### WRITTEN PROBLEM
Copy out the Fort York electoral district text word for word, in full, before the data.

Fort York

Defunct provincial electoral district
- Legislature: Legislative Assembly of Ontario
- District created: 1987
- District abolished: 1999
- First contested: 1987
- Last contested: 1995

Demographics
- Census division: Toronto
- Census subdivision: Toronto

= Fort York (provincial electoral district) =

Former provincial electoral district in Ontario, Canada

Fort York was a provincial electoral district in Toronto, Ontario, Canada. It was created in 1987 and was subsequently abolished in 1999 when the ridings were redistributed to match their federal counterparts. The riding had only two representatives, Bob Wong, who was elected in the 1987 provincial election, and Rosario Marchese, who defeated Mr Wong in the 1990 provincial election. Marchese was subsequently re-elected when the riding was redistributed and renamed Trinity-Spadina prior to the 1999 provincial election.

==Boundaries==
The riding occupied the central downtown area of Toronto. The western border zigzagged from the Lake along Atlantic Avenue, Dovercourt Road and Ossington Avenue to Bloor Street. It then followed Bloor east to Bathurst Street, then south on Bathurst to College Street, then east on College and then on Carlton Street past Yonge Street to Sherbourne Street. It then went south on Sherbourne to the lake. It then followed the lakeshore west back to Atlantic. The riding also included the Toronto Islands.

### RECORDED INFORMATION
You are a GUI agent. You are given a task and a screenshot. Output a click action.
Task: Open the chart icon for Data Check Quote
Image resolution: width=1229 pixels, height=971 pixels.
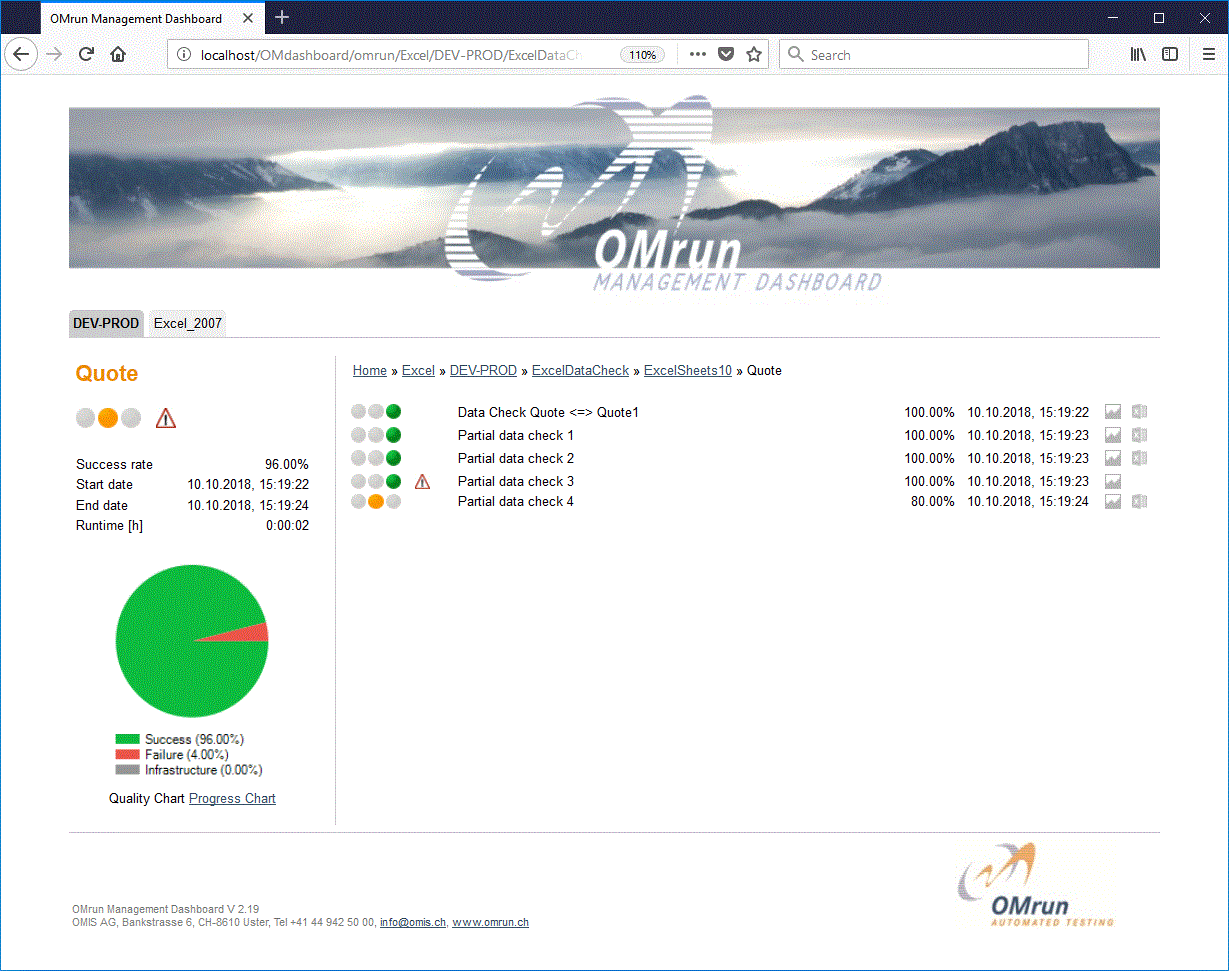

### FINISHED TASK
Fort York

Defunct provincial electoral district
- Legislature: Legislative Assembly of Ontario
- District created: 1987
- District abolished: 1999
- First contested: 1987
- Last contested: 1995

Demographics
- Census division: Toronto
- Census subdivision: Toronto

= Fort York (provincial electoral district) =

Former provincial electoral district in Ontario, Canada

Fort York was a provincial electoral district in Toronto, Ontario, Canada. It was created in 1987 and was subsequently abolished in 1999 when the ridings were redistributed to match their federal counterparts. The riding had only two representatives, Bob Wong, who was elected in the 1987 provincial election, and Rosario Marchese, who defeated Mr Wong in the 1990 provincial election. Marchese was subsequently re-elected when the riding was redistributed and renamed Trinity-Spadina prior to the 1999 provincial election.

==Boundaries==
The riding occupied the central downtown area of Toronto. The western border zigzagged from the Lake along Atlantic Avenue, Dovercourt Road and Ossington Avenue to Bloor Street. It then followed Bloor east to Bathurst Street, then south on Bathurst to College Street, then east on College and then on Carlton Street past Yonge Street to Sherbourne Street. It then went south on Sherbourne to the lake. It then followed the lakeshore west back to Atlantic. The riding also included the Toronto Islands.